▶ **Pixel coordinate grounding data**:
[Start of section]
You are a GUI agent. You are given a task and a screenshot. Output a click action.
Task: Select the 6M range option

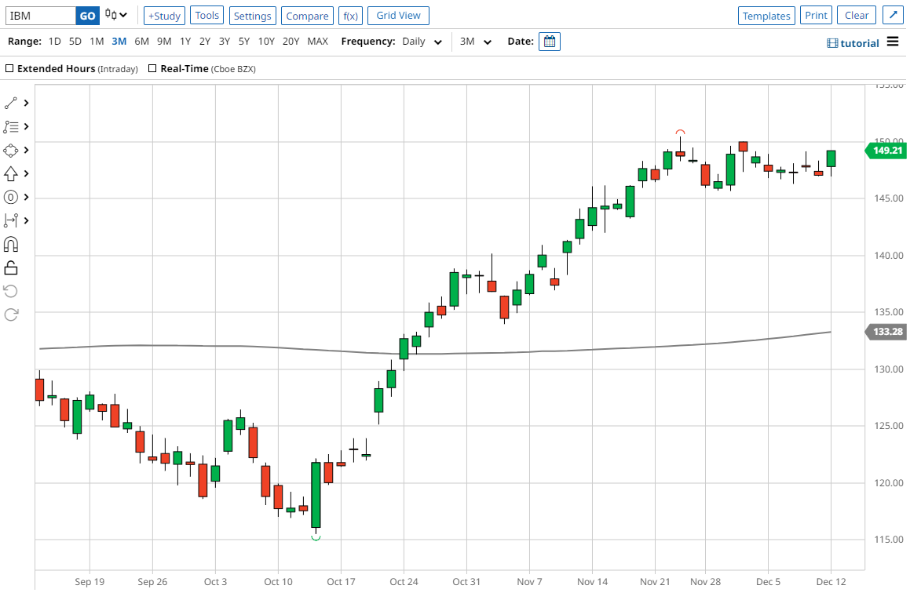141,42
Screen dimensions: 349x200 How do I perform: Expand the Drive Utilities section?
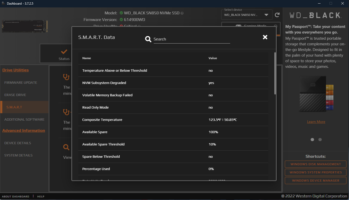tap(15, 70)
[End of section]
When you transcribe these entries, keep every word exact and drop the pictures.

You are a GUI agent. You are given a task and a screenshot. Output a click action.
Task: Select the 6M range option

141,42
Screen dimensions: 349x200 How do I perform: Expand the Drive Utilities section?
tap(15, 70)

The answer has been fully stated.